## Work required
From the line containing "Select the 下地 layer" down to the last line of the listing, quote everything word for word, and nothing else, keeping pictures out.

===== The data

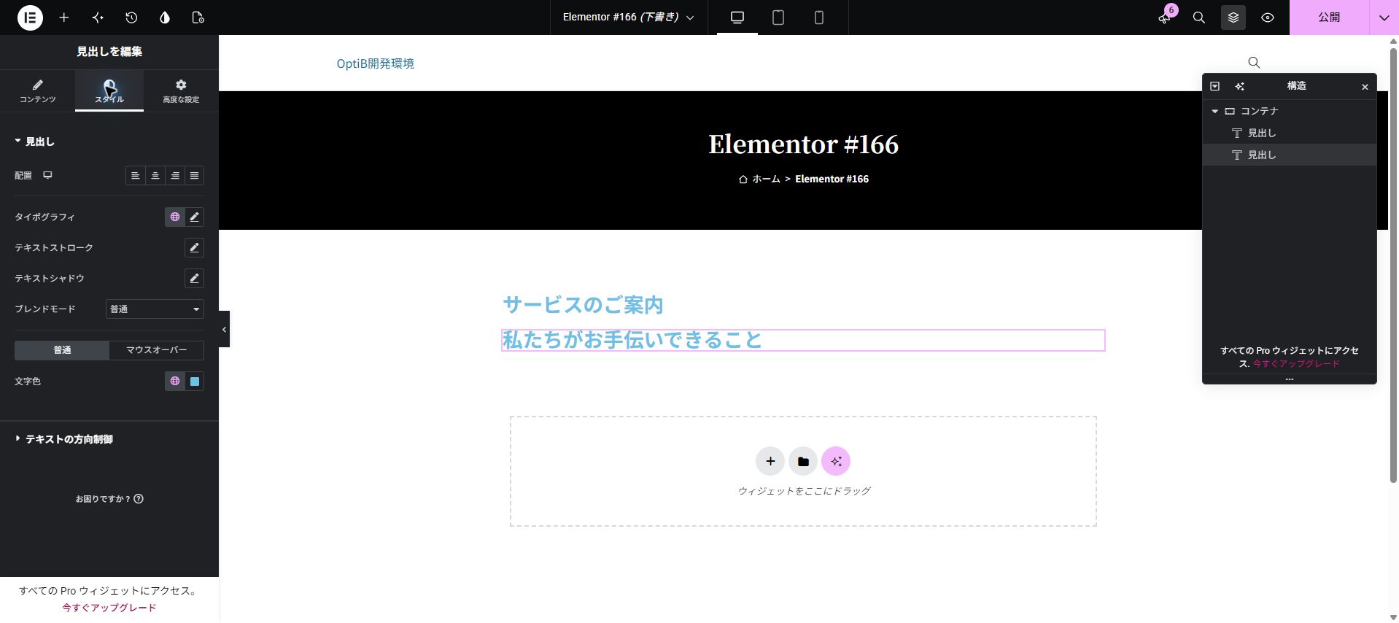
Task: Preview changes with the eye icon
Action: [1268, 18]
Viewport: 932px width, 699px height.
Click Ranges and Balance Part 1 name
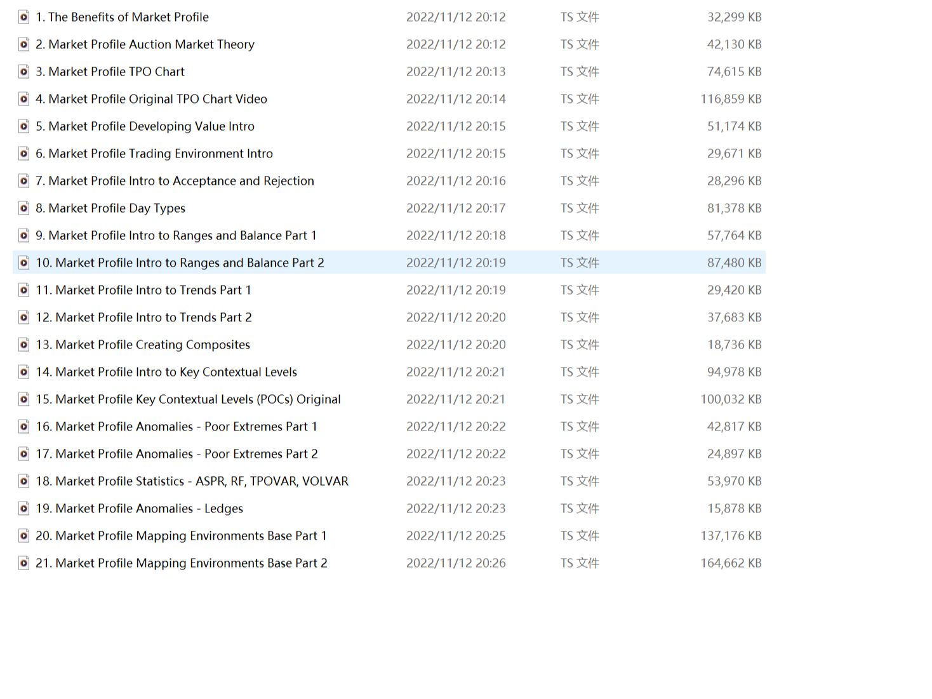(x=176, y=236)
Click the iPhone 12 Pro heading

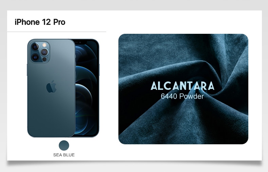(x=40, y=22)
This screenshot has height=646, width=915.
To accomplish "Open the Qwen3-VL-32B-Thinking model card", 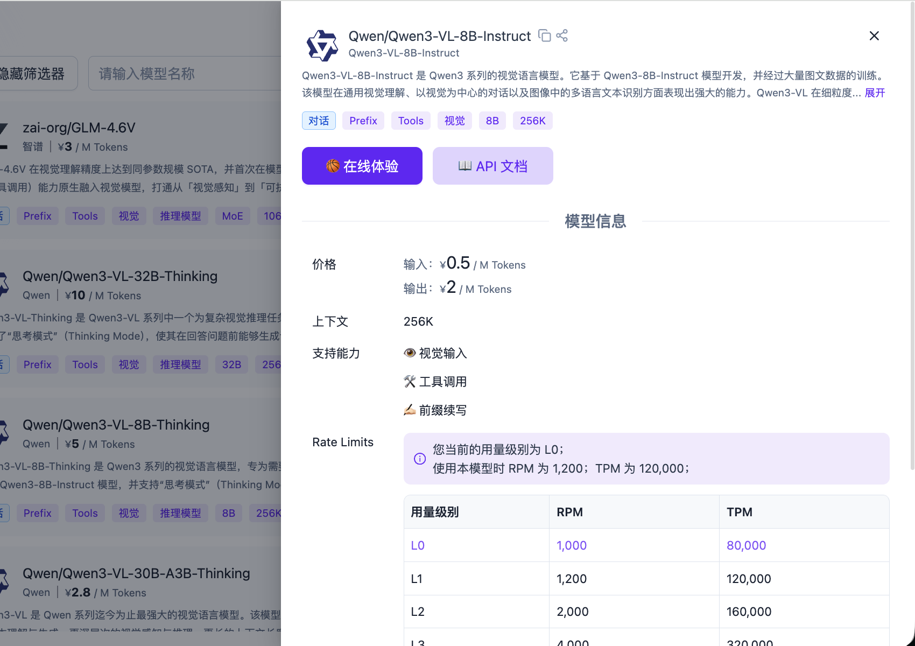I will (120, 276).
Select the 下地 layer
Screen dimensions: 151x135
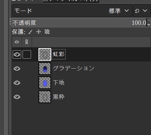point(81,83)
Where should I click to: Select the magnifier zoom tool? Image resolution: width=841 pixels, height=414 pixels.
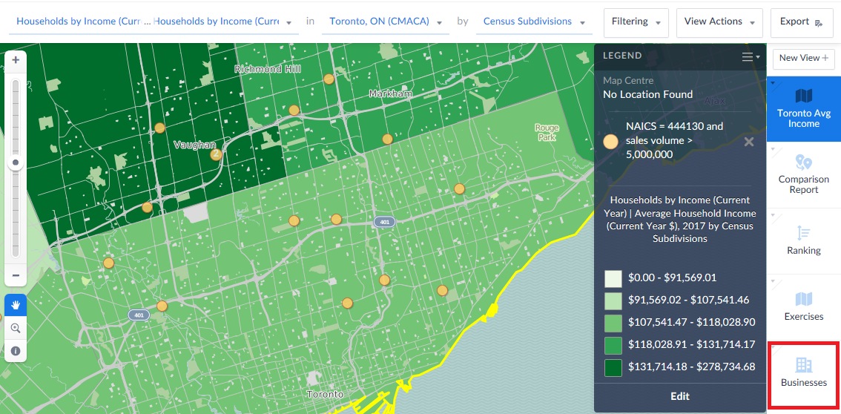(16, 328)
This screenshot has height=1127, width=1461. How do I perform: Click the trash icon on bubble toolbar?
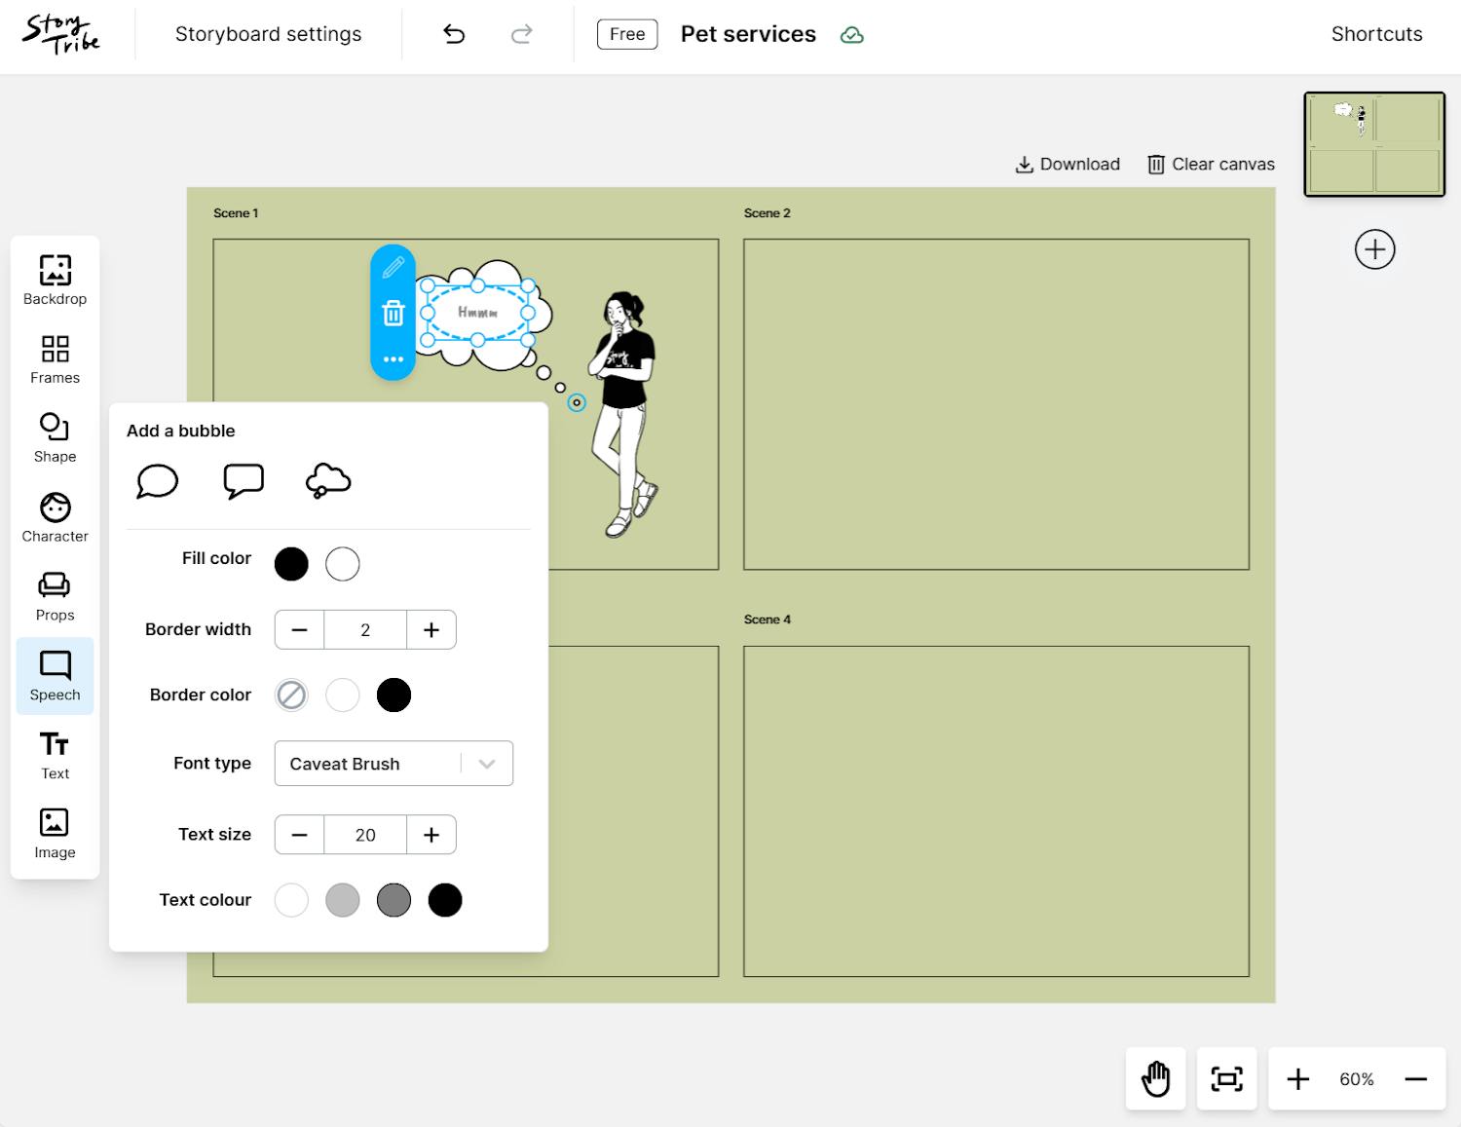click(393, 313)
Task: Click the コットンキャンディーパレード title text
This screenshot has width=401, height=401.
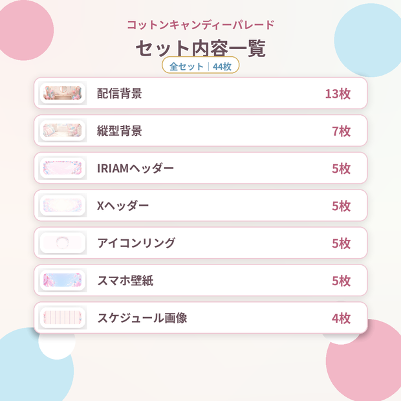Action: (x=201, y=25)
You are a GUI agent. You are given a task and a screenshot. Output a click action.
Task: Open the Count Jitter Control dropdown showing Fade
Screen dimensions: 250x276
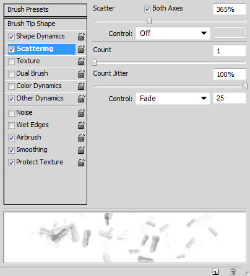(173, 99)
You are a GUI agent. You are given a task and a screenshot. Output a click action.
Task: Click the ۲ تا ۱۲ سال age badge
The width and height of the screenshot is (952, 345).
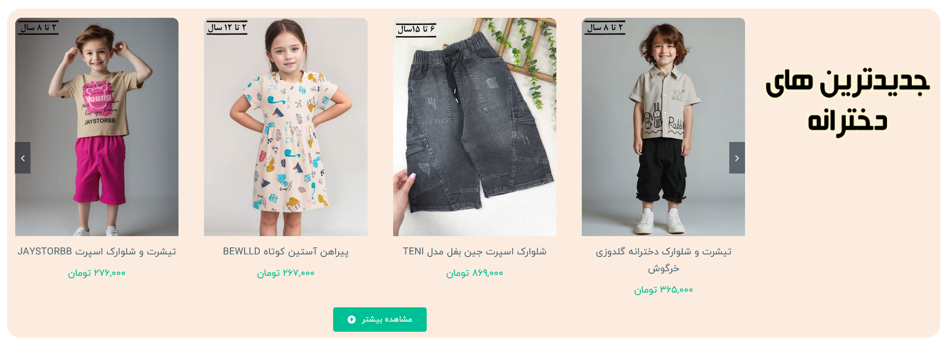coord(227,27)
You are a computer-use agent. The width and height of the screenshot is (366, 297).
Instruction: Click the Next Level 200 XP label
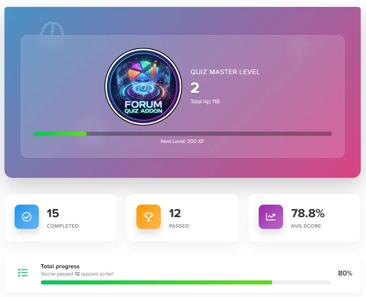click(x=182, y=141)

==========

## Solution to the exercise
Select the 下地 layer
Screen dimensions: 151x135
point(81,83)
Where should I click to: Select the magnifier zoom tool? Image resolution: width=841 pixels, height=414 pixels.
(16, 328)
This screenshot has height=1127, width=1461. How do I perform: Click the trash icon on bubble toolbar?
click(393, 313)
Task: Click the コットンキャンディーパレード title text
This screenshot has width=401, height=401.
Action: (x=201, y=25)
You are a GUI agent. You are given a task and a screenshot. Output a click action.
Task: Open the Count Jitter Control dropdown showing Fade
Screen dimensions: 250x276
(173, 99)
You are a GUI agent. You are given a task and a screenshot. Output a click action.
Task: Click the ۲ تا ۱۲ سال age badge
The width and height of the screenshot is (952, 345).
coord(227,27)
You are a computer-use agent. The width and height of the screenshot is (366, 297).
Instruction: Click the Next Level 200 XP label
click(x=182, y=141)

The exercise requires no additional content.